Way Back Machine

Diane Martin

Remember when you didn’t have to pump your own gas, and someone washed the windshield and checked the oil and your tires for free? Probably not.

But what was it like to be a young woman poet in the 70s, 80s, and 90s? How charming to use typewriters! To find writing advice or poetry criticism addressed most of the time to a man, using a male pronoun.

How, back then, did you find where to submit? The library sometimes had small press journals, something other than The Atlantic and The New Yorker, impossibly out of reach. Poet’s Market and Writer’s Market still exist, and assumedly people still use them. A copy from the library was probably three years old by the time the data was gathered and formatted, the book published and distributed. Chances were the editor they listed was no longer on the masthead of that journal.

In Northern California, you could find some current information in Poetry Flash. Calls for submission there might be in that year’s ballpark. You could find literary journals to browse in places like Small Press Traffic. I did not find Small Press Traffic welcoming or illuminating, but I did find it. I remember going there with a friend, for encouragement, leafing through and taking notes in journal after journal, while the person behind the counter looked coolly on.

Once you found someplace to send work, you typed up copies or found a shop where you could get decent Xeroxes, stuffed four poems and a cover letter in an envelope, and then you went to the post office. There you weighed the folded submissions to know how much postage to put on the SASE and weighed it again with the outer envelope to know how much the whole package came to.

But the worst part of being a young woman poet in those days, for me, was having no community, no confrères (or sistahs). Few MFAs existed then, at least to my knowledge, and anyway, we had no money for those things. The master’s program at SF State was about $500 a semester. I started it around 1980 and stayed in it as long as I could, taking courses in teaching composition and semantics, despite being pregnant and then having an infant and a toddler at home. I finally handed in my typed thesis before the deadline ran out in 1986. But community didn’t happen. I was already old (in my thirties! imagine!), married, a mother. I left with my MA, even more isolated than when I began.

I’m sure there were people there who already knew what they were, what they wanted, what the poetry world meant. When asked, instructors gave me some reading lists—Bly, Simic, Dubie, Gilbert, Orr, Carruth—all great poets. No one suggested Plath or Sexton. They were hysterics. Atwood was lightweight. Bishop was, you know. Kumin? Clifton? Forché? Rich? I wanted to read work that would pull me in; yes, it would say, you are one of us. It didn’t happen.

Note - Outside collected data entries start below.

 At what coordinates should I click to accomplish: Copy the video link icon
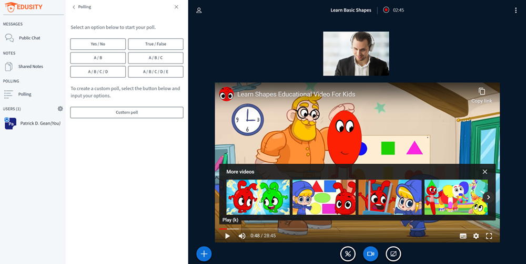(x=481, y=92)
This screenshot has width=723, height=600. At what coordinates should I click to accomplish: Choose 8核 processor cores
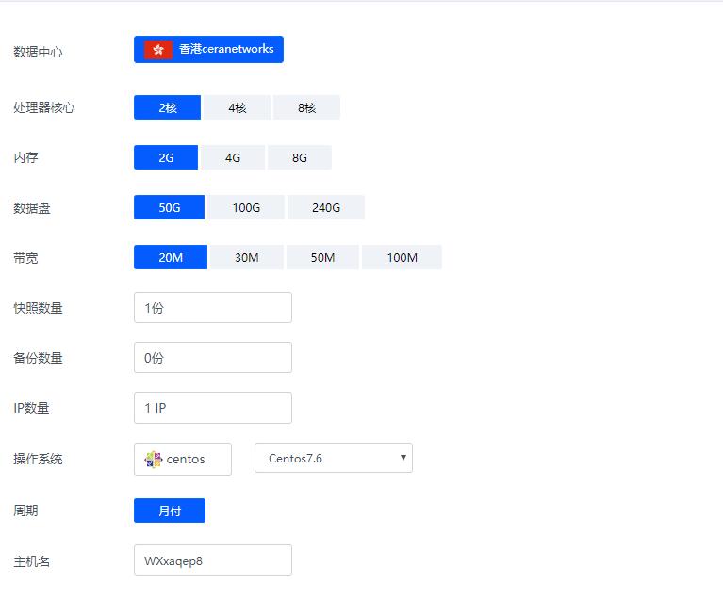coord(306,107)
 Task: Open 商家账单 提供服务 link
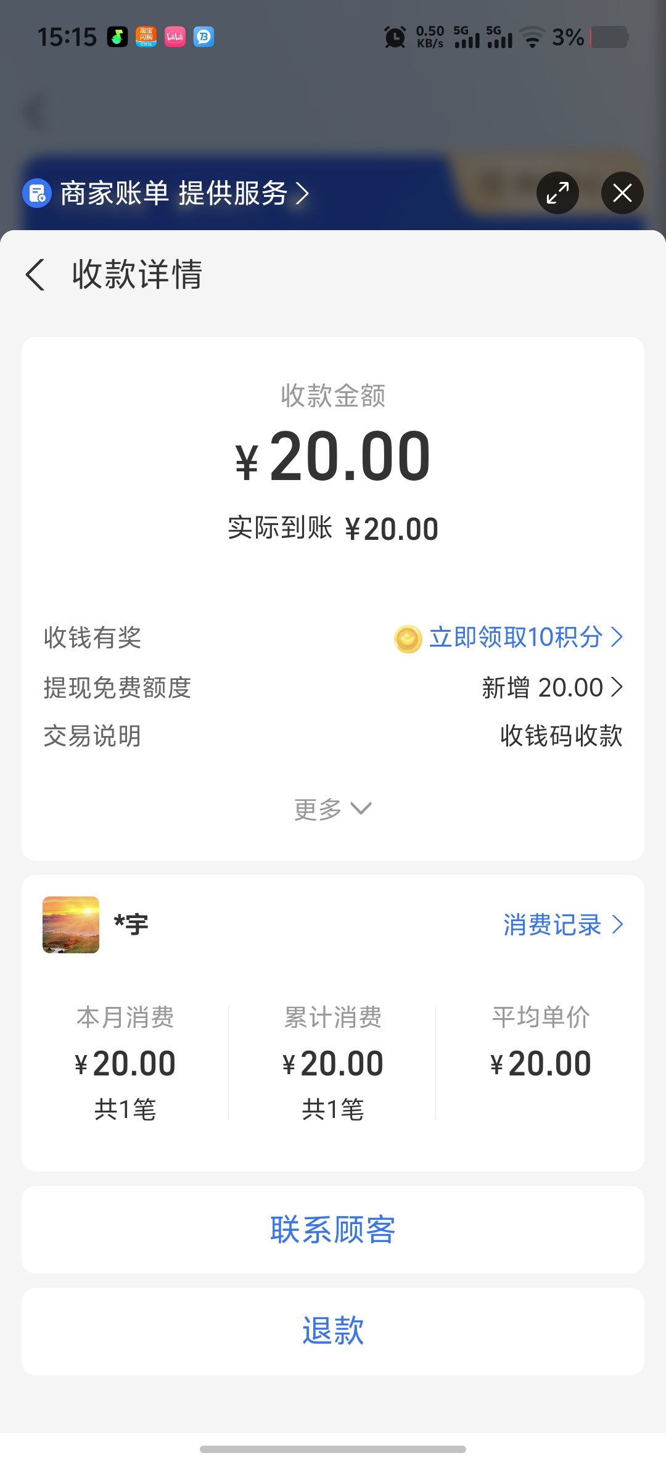click(184, 193)
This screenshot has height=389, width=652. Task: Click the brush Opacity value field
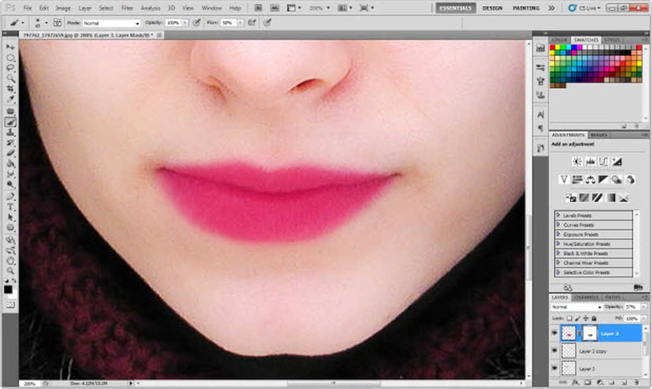[173, 23]
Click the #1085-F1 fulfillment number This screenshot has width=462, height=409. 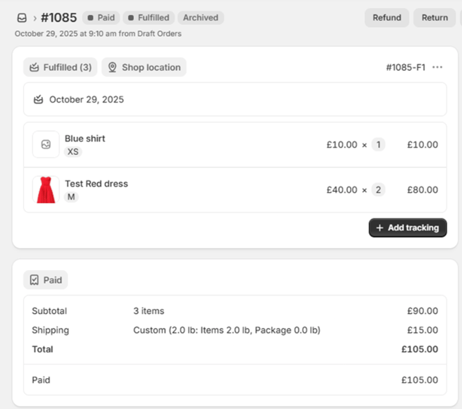405,67
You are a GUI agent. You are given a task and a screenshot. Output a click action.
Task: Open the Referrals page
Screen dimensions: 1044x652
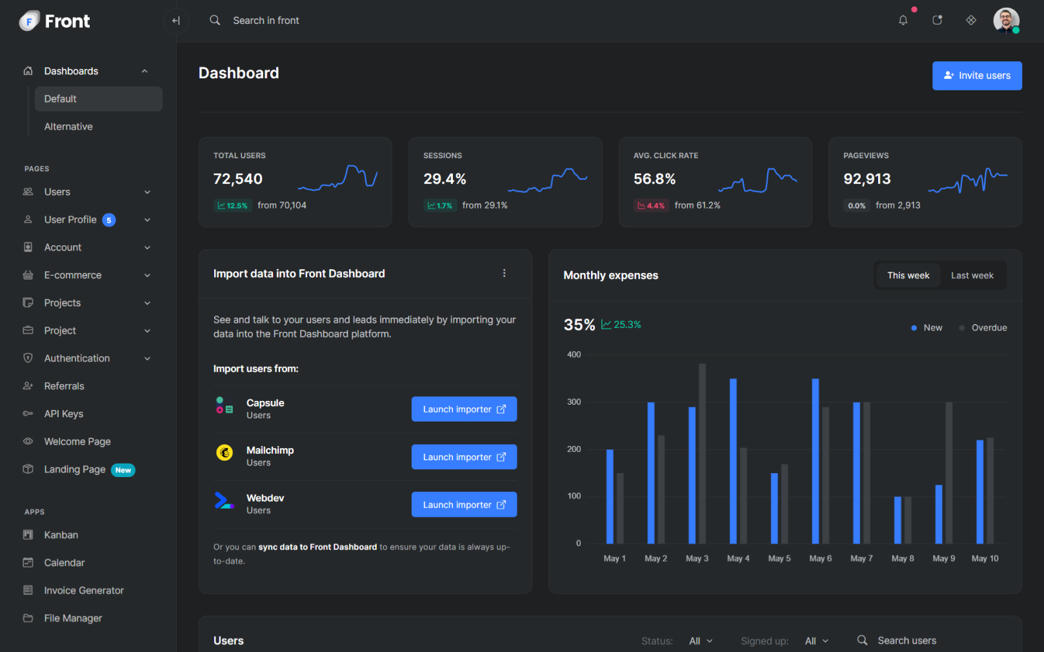64,386
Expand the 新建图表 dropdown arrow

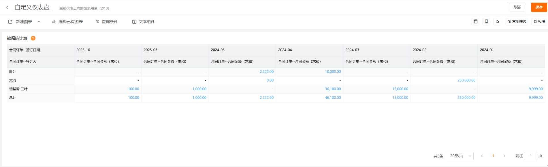[x=39, y=22]
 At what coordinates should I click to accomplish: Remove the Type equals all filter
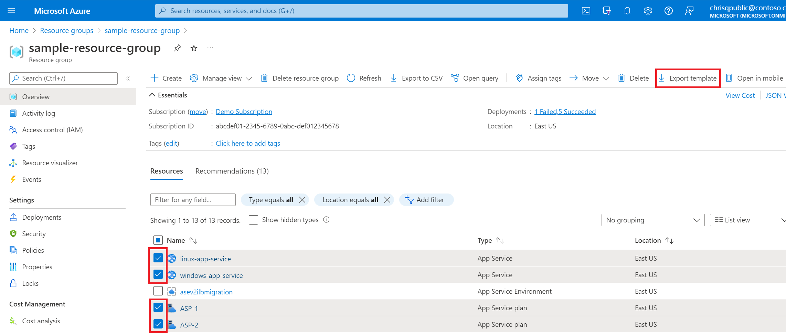coord(302,200)
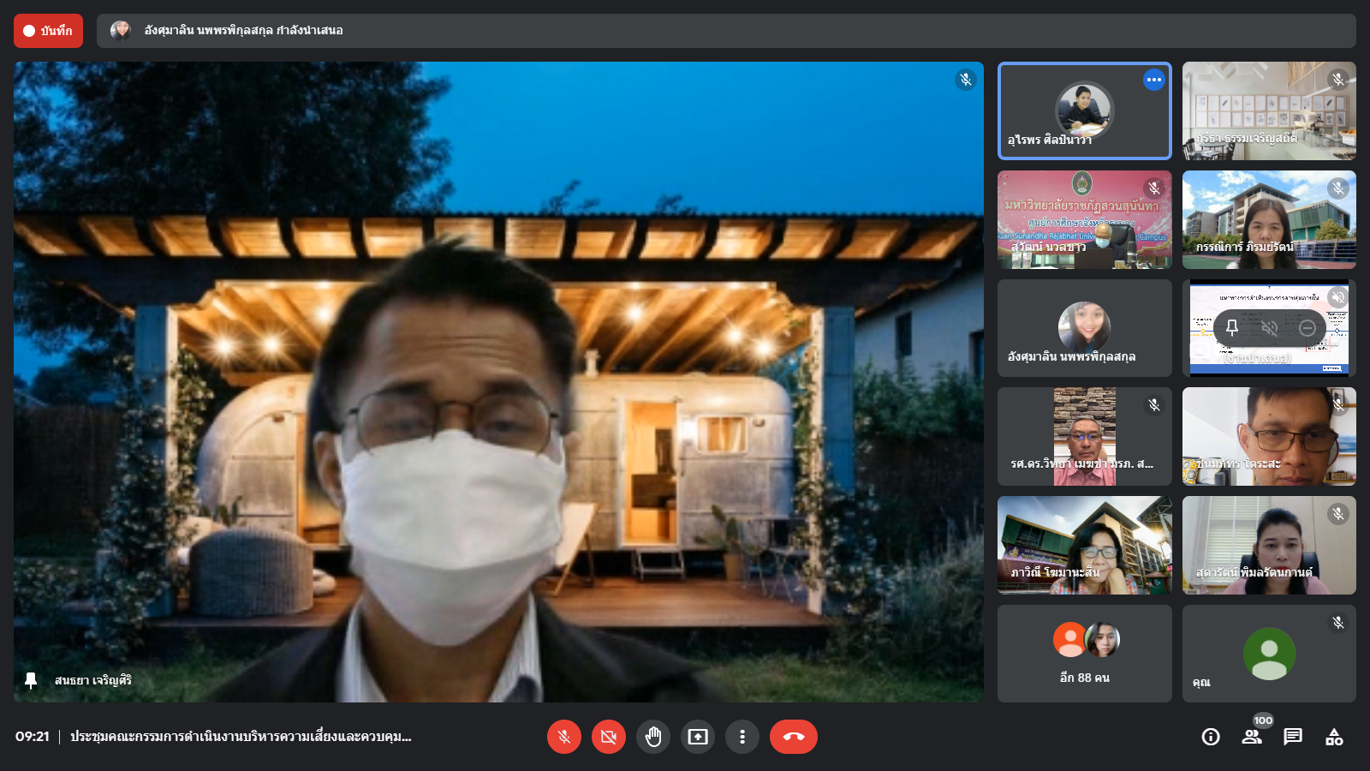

I saw an ad in Poetry Flash for a poetry group not far from where I lived. After two meetings, however, the workshop disbanded. That’s when a friend suggested we start our own workshop. We used my husband’s photo studio in SoMa (then dumpsterville), despite the grungy locale and his work partner’s disapproval. The workshop eventually became the 13 Ways Poetry Group, still going strong after more than 30 years, now without me.

The Community of Writers at Squaw Valley was a saving grace. It’s still a source of inspiration and support, and then there’s the mountain air. The faculty poets who teach there work on new work themselves. It can mean a lot to suggest a line break or word change to a Galway Kinnell, to know that they are not gods.

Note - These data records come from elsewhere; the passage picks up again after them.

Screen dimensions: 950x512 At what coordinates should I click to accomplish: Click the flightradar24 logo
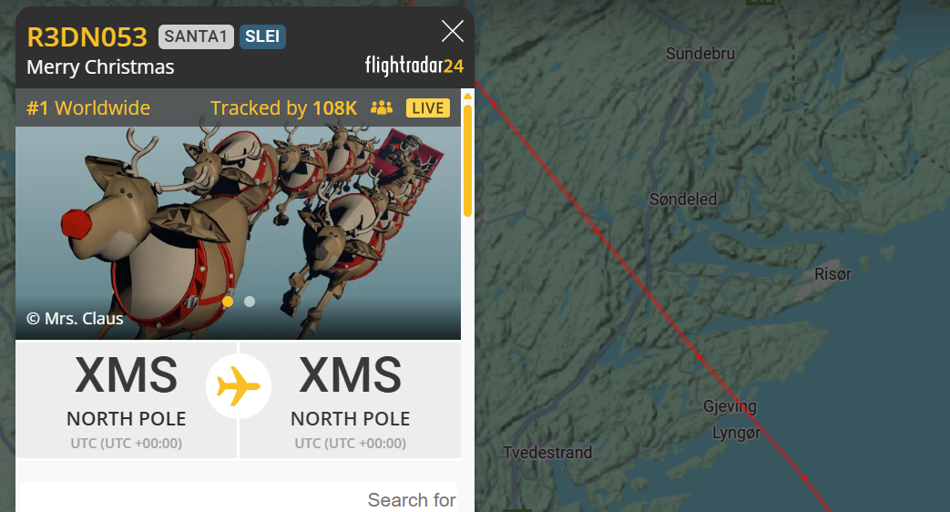pyautogui.click(x=414, y=66)
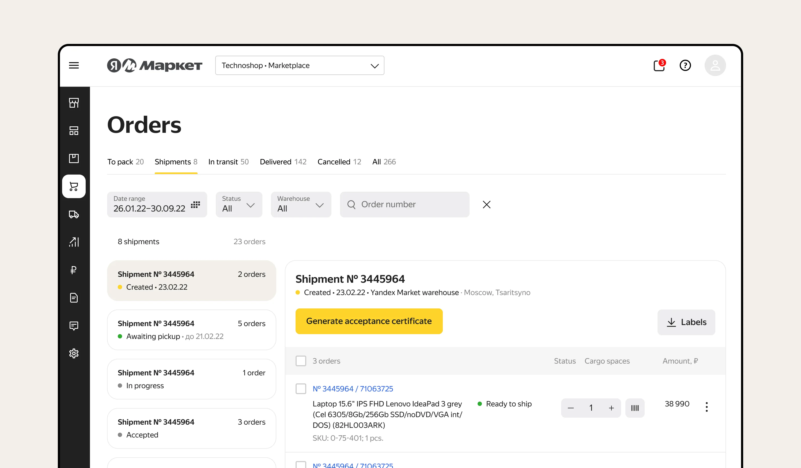
Task: Open notifications with red badge
Action: pyautogui.click(x=659, y=65)
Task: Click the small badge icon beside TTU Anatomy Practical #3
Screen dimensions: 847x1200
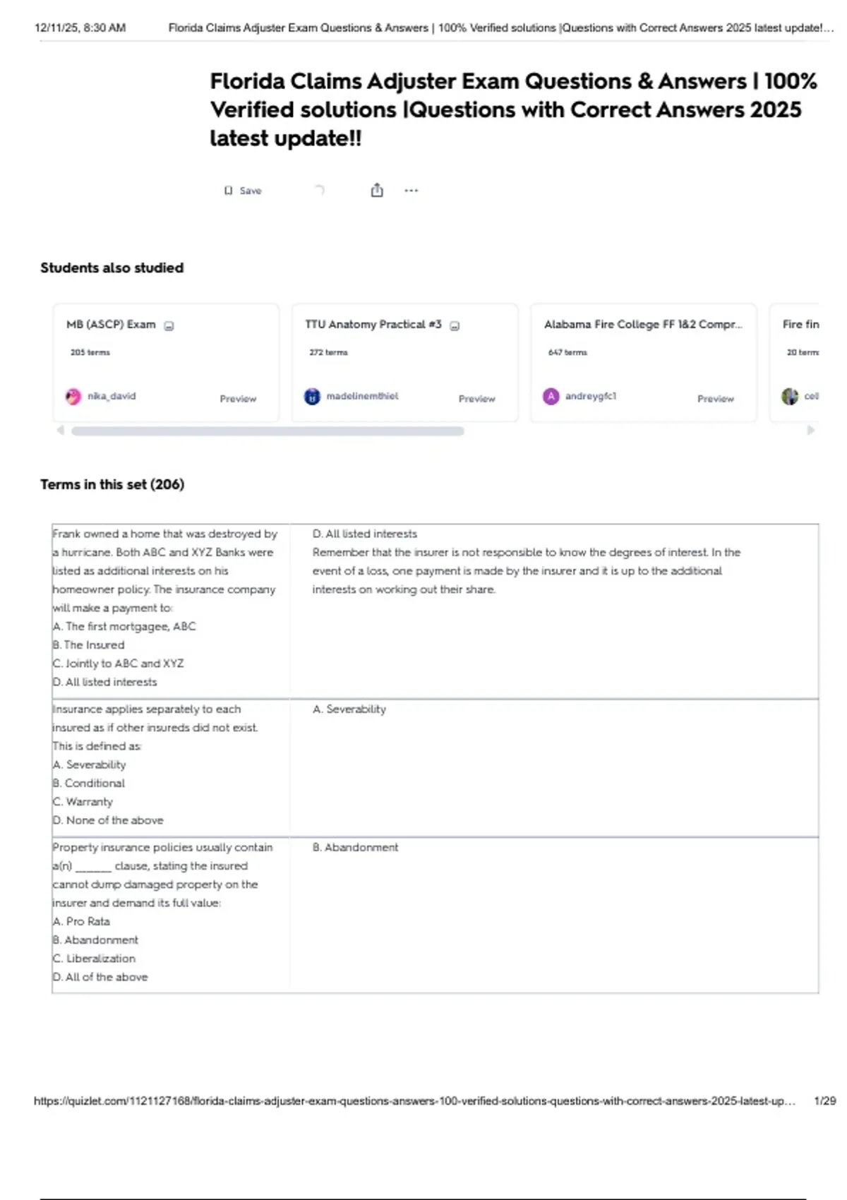Action: pyautogui.click(x=455, y=325)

It’s all different today. Maybe you take for granted today’s poetry climate where diverse poets—gays, trans, the differently abled, people of color, recent immigrants, and even impossibly old women are welcomed. Maybe you think the scale has tipped too far in that direction. In 1990, I reviewed a book called Spreading the Word (Bench Press) that revealed the acceptance strategies of sixteen solidly respectable print (of course) journals, all but two headed by men. It was not encouraging. In the next edition, in 2001, four of the twenty-one editors were women. Not very heady progress.

If I say women, once they get past a certain age, or the certain age, are invisible, is it ageism or sexism that makes them invisible? Once, at Bread Loaf, hanging with—I thought I was conversing with—two “fellows,” the top of the hierarchy at that conference except for faculty—one asked the other, “Can you imagine coming back here when we’re 40?” (I’m sure he meant as paying contributors.) They laughed; it was so ridiculous. I, a contributor, was 50 at the time. That was 20 years ago.

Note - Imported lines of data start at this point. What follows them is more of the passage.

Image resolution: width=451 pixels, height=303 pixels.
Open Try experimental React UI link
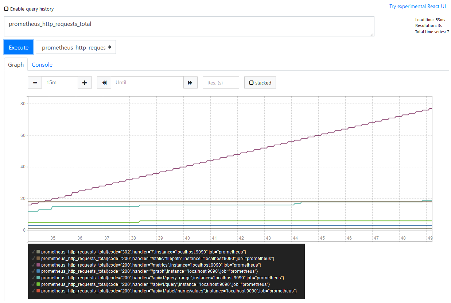(417, 6)
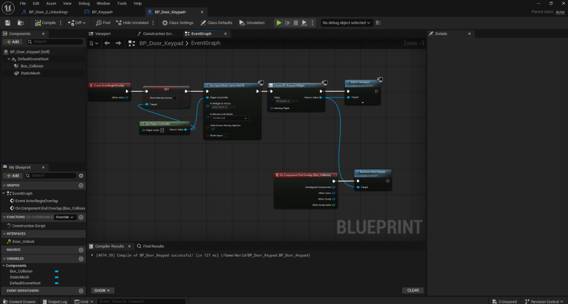Click Add button in Components panel

(12, 42)
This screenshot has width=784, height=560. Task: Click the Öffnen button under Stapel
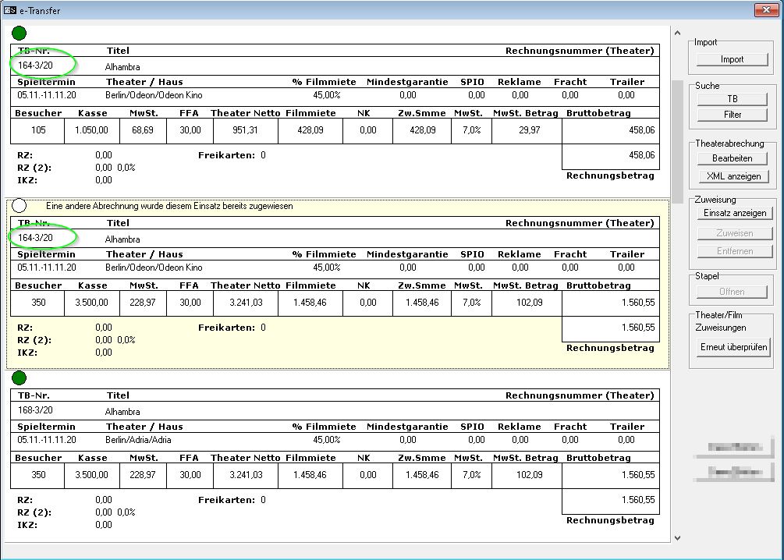click(732, 292)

Would things be any different now? Maybe they would be more careful about who overheard them.

 

Diane K. Martin

Diane K. Martin grew up in Yonkers, New York. She has a BA in English from the University of Rochester and a Master’s in English with a Concentration in Creative Writing from San Francisco State University. After 36 years in San Francisco, Diane now lives in west Sonoma County, California. Her work has appeared in The American Poetry Review, Field, Harvard Review, Kenyon Review, New England Review, Plume, Tin House, Zyzzyva, and many other journals, magazines, and anthologies, including Best New Poets. Her collection, Conjugated Visits, a National Poetry Series finalist, was published in 2010 by Dream Horse Press. Her second collection, Hue & Cry, is forthcoming from MadHat Press. She is an online instructor for Grammar, Mechanics, and Usage for Editors at UC Berkeley Extension.